Lamuriento, teve de aceitar o seu destino
Ele que tanto gostava de dar ao dente
Até que deixasse atestar bem o papinho
Tinha agora que comer atrás da gente.

Pouco tardou estava o barranhão aliviado
A rapaziada dirigia-se já para junto do sol,
Quando de repente se ouve um alto brado:
"Cada um lave o que sujou, enquanto está mole.

Muito a custo lá foram até junto da torneira
Esfregão, pano, água e, claro, detergente
Deixaram tudo a brilhar na cantareira
Ficou a dona de casa toda contente.

Faltava agora descer o defunto esticado
Alarga-se o nó, deita-se sobre a padiola
Leva-se até ao veículo para ser transportado
Até junto dos qu' aguardavam junto da Escola.

A viagem correu sem qualquer acidente
Já todos traziam um lavado fatinho.
Na presença de quase toda a gente
Eleva-se até ficar bem, com jeitinho.

Finalmente, de novo fica o cerdo exposto
Já a lenha seca ardia na metade do bidão
Pouco faltava pra qu’o que lá estava posto
Não tardaria, estava feito em rubro carvão.
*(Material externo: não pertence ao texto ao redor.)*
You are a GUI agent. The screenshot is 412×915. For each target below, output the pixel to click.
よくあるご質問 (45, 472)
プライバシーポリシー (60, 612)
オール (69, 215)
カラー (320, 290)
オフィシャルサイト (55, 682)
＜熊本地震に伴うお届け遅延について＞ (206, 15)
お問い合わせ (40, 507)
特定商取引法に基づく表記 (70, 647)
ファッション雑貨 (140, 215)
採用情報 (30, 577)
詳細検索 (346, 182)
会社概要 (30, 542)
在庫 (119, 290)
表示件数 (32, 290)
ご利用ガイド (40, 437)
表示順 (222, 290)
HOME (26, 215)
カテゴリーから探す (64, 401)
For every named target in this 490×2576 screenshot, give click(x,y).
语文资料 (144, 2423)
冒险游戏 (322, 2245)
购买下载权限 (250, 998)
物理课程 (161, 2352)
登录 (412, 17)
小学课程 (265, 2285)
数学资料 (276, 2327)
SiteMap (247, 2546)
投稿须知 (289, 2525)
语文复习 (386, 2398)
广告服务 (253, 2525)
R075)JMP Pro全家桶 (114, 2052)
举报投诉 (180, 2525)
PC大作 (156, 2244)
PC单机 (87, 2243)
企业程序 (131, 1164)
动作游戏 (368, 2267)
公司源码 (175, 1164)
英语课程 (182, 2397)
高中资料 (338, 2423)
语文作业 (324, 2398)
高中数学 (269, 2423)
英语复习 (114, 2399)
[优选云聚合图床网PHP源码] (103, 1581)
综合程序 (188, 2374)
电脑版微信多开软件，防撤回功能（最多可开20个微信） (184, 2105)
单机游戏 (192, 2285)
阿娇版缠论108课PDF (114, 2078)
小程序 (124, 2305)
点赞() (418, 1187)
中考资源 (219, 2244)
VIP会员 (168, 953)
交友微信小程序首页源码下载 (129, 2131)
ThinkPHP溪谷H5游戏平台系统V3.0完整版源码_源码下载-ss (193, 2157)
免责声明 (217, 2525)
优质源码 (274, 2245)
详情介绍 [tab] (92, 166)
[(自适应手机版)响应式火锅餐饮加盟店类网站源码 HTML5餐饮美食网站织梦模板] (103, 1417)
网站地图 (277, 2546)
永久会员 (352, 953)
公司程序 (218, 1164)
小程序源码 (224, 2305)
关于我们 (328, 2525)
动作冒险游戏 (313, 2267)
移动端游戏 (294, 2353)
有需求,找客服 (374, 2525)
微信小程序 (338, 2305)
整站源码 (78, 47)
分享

Cada um para o talho então se dirigiu
Cortava onde podia, apetecia ou conseguia.
Azelhice tamanha em muitos então se viu
Mas nem por isso arrefeceu a alegria.

3 comentários:

karraio disse...

Aviso à navegação: esta acta foi originalmente publicada no Boletim Informativo da Junta de Freguesia de Aldeia do Bispo, nº 2, Natal de 2000.
Republica-se agora com alterações pontuais.
Não se importam, pois não?

Jorge Portugal disse...

Eu não me importei nada! Até porque não tive oportunidade de ler a versão original...
Está deliciosa esta descrição "rimada" da matança. Com todos os pormenores desta tradição que, face às regras comunitárias e outras, está a desaparecer. Até as "deixas" do costume não são esquecidas.

Muitos parabéns pelo "Baságueda", que não tenho acompanhado com a assiduidade que gostaria, mas ao qual dou uma espreitadela sempre que posso.

Desejos de um óptimo 2006!

Anónimo disse...

Corroboro Amigo Lapaxeiro. Mas a inspiração quase á velocidade da luz, do Amigo Changoto, bem como o facto dos comentadores se terem habituado a comentar apenas o último Post, ou o do momento da visita, assim justifica. É importante dar uma voltinha semanal, pelo menos, pelos Posts da página Inicial.